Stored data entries
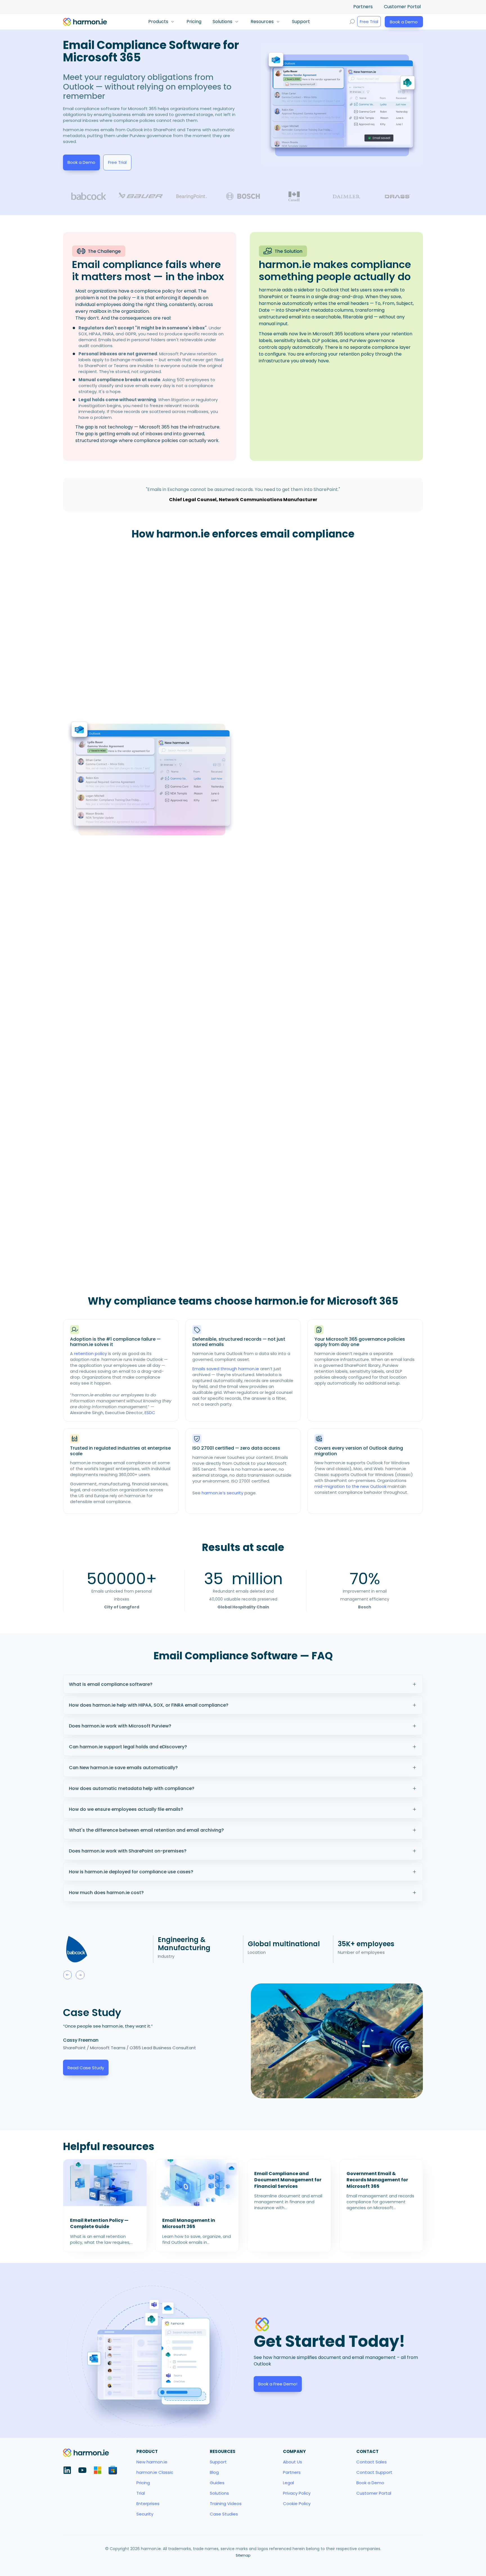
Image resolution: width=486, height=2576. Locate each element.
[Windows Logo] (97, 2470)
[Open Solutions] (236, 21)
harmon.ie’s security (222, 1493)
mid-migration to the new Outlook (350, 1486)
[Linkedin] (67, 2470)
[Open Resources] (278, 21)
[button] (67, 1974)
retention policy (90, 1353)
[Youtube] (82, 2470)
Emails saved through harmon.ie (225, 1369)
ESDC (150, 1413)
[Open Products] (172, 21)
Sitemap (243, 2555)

● Exercise aim: Exactly as written, copy the lines from the one containing "[Linkedin] (67, 2470)" to the end of the entries, both ends included.

● Your response:
[Linkedin] (67, 2470)
[Open Resources] (278, 21)
[button] (67, 1974)
retention policy (90, 1353)
[Youtube] (82, 2470)
Emails saved through harmon.ie (225, 1369)
ESDC (150, 1413)
[Open Products] (172, 21)
Sitemap (243, 2555)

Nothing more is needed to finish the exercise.